The new hyperparameters `α` and `T` control the relative weight of the distillation loss and the smoothing of the probability distribution, respectively.

- **α (alpha)**: Controls the weight of the distillation loss relative to the original loss (cross-entropy).
- **T (temperature)**: Determines the degree to which the teacher model’s output probability distribution is smoothed.

### BERT-based Teacher Model
We'll use the fine-tuned BERT-base model as the teacher model for distillation.


In [None]:
!pip install datasets transformers[torch] evaluate accelerate>=0.20.1

In [None]:
from transformers import TrainingArguments

In [None]:
class KnowledgeDistillationTrainingArguments(TrainingArguments):
  def __init__(self, *args, alpha=0.5, temperature=2.0, **kwargs):
    #*args allows us to pass a variable number of non-keyword arguments to a Python function.
    #**kwargs stands for keyword arguments. The only difference from args is that it uses keywords and returns the values in the form of a dictionary.
    super().__init__(*args, **kwargs)
    #The super() function is often used with the __init__() method to initialize the attributes of the parent class.
    self.alpha = alpha
    self.temperature = temperature

# Lets code for new Loss Function
#### We will subclass Trainer and overriding the compute_loss() method to include the knowledge distillation loss term LKD:

In [None]:
import torch.nn as nn
import torch.nn.functional as F
from transformers import Trainer

In [None]:
class KnowledgeDistillationTrainer(Trainer):
  def __init__(self, *args, teacher_model=None, **kwargs):
    super().__init__(*args, **kwargs)
    self.teacher_model = teacher_model

  def compute_loss(self, model, inputs, return_outputs=False, num_items_in_batch=None): # Add num_items_in_batch argument
    #Extract cross-entropy loss and logits from student
    outputs_student = model(**inputs)
    loss_ce = outputs_student.loss
    logits_student = outputs_student.logits

    # Extract logits from teacher
    outputs_teacher = self.teacher_model(**inputs)
    logits_teacher = outputs_teacher.logits

     #Computing distillation loss by Softening probabilities
    loss_fct = nn.KLDivLoss(reduction="batchmean")
    #The reduction=batchmean argument in nn.KLDivLoss() specifies that we average the losses over the batch dimension.
    loss_kd = self.args.temperature ** 2 * loss_fct(
                F.log_softmax(logits_student / self.args.temperature, dim=-1),
                F.softmax(logits_teacher / self.args.temperature, dim=-1))

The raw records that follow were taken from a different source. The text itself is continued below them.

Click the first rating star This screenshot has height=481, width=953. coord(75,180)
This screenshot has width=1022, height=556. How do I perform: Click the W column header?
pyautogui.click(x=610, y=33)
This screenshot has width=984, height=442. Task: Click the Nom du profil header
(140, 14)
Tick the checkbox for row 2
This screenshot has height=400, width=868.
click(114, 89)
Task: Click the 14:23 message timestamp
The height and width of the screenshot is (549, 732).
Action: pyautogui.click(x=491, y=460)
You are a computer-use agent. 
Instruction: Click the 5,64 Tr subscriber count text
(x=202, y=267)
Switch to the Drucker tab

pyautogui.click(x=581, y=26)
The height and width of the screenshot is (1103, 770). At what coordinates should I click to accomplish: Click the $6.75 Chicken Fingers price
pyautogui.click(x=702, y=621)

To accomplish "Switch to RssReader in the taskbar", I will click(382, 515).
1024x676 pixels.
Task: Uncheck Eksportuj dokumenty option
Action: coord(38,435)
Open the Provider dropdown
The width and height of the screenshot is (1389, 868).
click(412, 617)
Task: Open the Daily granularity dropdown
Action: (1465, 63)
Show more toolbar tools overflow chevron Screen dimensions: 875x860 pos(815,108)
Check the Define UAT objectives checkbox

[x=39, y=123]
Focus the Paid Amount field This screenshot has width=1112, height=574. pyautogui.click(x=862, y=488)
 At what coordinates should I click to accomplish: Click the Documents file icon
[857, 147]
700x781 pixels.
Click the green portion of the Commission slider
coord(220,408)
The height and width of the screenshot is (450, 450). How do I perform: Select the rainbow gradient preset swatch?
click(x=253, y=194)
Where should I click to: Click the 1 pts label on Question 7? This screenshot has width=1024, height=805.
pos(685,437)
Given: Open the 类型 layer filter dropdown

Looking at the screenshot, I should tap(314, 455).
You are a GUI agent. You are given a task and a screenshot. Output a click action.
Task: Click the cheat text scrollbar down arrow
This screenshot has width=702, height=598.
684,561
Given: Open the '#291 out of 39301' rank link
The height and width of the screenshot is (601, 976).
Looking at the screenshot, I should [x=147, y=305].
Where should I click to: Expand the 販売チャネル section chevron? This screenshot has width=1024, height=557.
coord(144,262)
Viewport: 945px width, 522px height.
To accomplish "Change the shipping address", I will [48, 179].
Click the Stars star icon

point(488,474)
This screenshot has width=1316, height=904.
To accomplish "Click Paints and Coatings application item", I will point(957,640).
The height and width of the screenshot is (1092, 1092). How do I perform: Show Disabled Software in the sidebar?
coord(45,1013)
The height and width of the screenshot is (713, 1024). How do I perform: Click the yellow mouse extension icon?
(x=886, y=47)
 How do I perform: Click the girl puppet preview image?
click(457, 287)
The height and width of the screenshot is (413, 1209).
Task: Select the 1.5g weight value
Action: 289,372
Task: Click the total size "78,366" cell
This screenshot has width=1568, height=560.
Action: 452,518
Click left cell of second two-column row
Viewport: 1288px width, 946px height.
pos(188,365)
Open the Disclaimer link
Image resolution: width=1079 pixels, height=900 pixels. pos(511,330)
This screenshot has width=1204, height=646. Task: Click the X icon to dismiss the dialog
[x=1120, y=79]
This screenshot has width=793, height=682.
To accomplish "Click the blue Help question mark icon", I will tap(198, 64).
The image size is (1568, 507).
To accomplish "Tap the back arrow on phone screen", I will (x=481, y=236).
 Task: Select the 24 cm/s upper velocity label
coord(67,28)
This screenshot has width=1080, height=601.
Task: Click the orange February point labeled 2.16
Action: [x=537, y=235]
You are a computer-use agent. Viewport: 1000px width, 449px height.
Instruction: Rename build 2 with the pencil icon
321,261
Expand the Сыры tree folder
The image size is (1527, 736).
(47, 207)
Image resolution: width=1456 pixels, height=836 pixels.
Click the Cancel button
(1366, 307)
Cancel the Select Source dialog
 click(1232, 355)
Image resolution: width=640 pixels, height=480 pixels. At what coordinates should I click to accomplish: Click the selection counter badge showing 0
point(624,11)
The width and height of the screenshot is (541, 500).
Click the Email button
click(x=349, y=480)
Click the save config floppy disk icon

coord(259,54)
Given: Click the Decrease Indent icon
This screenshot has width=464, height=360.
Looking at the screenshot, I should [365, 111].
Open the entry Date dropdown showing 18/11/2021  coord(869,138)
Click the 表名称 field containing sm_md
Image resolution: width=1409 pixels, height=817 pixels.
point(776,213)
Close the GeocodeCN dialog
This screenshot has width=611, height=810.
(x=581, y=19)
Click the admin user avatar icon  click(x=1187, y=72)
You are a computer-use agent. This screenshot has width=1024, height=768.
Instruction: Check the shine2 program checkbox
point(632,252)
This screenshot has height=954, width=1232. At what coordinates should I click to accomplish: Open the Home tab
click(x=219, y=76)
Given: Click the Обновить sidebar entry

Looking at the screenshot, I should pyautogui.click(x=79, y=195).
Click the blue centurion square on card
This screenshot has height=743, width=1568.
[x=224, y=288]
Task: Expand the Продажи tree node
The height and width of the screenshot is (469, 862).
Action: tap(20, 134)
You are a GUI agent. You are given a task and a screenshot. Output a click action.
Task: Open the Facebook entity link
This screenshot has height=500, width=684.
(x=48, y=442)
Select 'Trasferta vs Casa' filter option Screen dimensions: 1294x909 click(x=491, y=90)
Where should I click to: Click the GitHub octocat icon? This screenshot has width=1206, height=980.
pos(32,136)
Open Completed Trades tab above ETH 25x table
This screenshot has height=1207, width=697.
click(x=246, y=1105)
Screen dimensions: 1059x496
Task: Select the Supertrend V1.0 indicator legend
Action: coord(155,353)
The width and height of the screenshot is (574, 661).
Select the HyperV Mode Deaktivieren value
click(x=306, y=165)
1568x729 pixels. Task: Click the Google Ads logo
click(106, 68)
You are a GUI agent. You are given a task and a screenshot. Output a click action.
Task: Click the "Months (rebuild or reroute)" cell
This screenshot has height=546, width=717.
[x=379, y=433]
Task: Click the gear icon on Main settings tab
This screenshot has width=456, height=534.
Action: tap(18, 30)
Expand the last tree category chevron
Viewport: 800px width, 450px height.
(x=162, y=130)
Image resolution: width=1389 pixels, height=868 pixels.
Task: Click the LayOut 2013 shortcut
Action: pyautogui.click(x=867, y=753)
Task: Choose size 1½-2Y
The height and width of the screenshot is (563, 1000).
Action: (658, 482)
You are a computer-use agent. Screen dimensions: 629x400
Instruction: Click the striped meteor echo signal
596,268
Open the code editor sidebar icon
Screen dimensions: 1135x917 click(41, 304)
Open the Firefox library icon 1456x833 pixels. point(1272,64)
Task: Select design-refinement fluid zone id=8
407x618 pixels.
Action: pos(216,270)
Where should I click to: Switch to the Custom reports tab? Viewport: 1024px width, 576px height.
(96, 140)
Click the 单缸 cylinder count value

    # Return weighted student loss
    loss = self.args.alpha * loss_ce + (1. - self.args.alpha) * loss_kd
    return (loss, outputs_student) if return_outputs else loss

# Choosing a Good Student Initialization

## Overview

When selecting a student model for knowledge distillation, the key objective is to choose a model that is smaller than the teacher to reduce latency and memory footprint, while still being able to mimic the teacher's behavior effectively.

## Criteria for Picking a Good Student Model

- **Smaller Model than Teacher**: The student model should have fewer parameters than the teacher model. This is essential to reduce the overall latency and memory usage, which is especially important for deploying the model in resource-constrained environments.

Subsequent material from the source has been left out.